UniCredito dwukrotnie złamał umowę prywatyzacyjną

Najwyższa Izba Kontroli prześwietla banki sprzedane zagranicznym inwestorom. Tym razem pod lupą znalazły się Pekao SA, BZ WBK i Bank BPH.

Według nieoficjalnych informacji, NIK twierdzi, że UniCredito, włoski inwestor Pekao SA, złamał klauzulę zawartą w umowie ze Skarbem Państwa. Włosi zobowiązali się, że tak długo jak będą posiadać przynajmniej 10 proc. akcji Pekao SA nie zaangażują się w jakąkolwiek działalność konkurencyjną wobec kupowanego banku. NIK uznał, że złamanie tego zapisu po raz pierwszy nastąpiło wówczas, gdy Pekao SA wchodzące w skład konsorcjum 12 banków stało się udziałowcem upadającego wówczas Wschodniego Banku Cukrownictwa – dowiedziała się nieoficjalnie GP. Pekao SA stało się właścicielem 19,5 proc. akcji WBC.

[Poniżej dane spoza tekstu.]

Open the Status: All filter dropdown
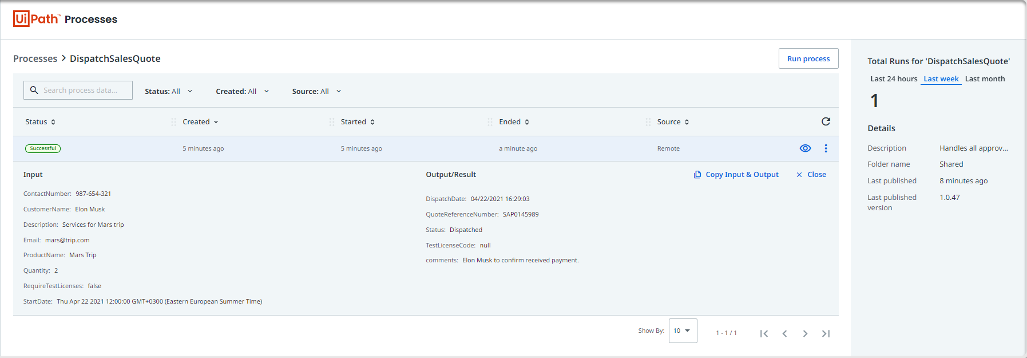 168,91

NIK uznał jednak, że w wyniku objęcia udziałów w WBC przez Pekao SA złamano umowę. Po raz drugi nastąpiło to w ubiegłym roku, kiedy w wyniku transgranicznej fuzji z HVB, UniCredito stał się udziałowcem 71,03 proc. akcji Banku BPH.

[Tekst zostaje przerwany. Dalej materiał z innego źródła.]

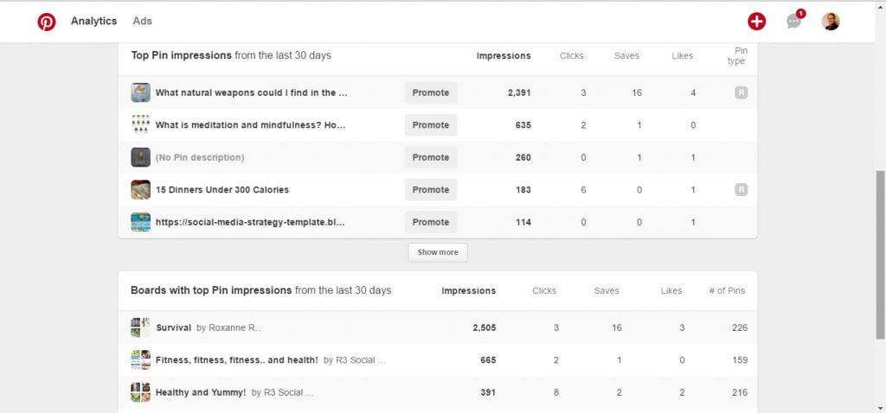Open the Healthy and Yummy! board

click(x=201, y=392)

Polski rząd, powołując się na umowę prywatyzacyjną, wezwał Unicredito do sprzedaży akcji Banku BPH. Twardo obstaje przy swoim, mimo ostrzeżeń ze strony Unii Europejskiej, której przedstawiciele twierdzą, że postępowanie polskich władz jest sprzeczne z prawem wspólnotowym. KE zatwierdziła fuzję UCI i HVB w październiku 2005 roku.

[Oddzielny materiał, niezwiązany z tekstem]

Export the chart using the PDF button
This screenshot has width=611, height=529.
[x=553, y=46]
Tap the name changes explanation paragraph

KNB nadal nie wydała UniCredito zgody na przejęcie faktycznej kontroli w Banku BPH, mimo że wniosek został złożony w sierpniu ubiegłego roku. Wczoraj wiceminister skarbu Paweł Szałamacha poinformował, że resort podtrzymuje tezę, iż UCI naruszyło warunki umowy – czytamy w „GP”.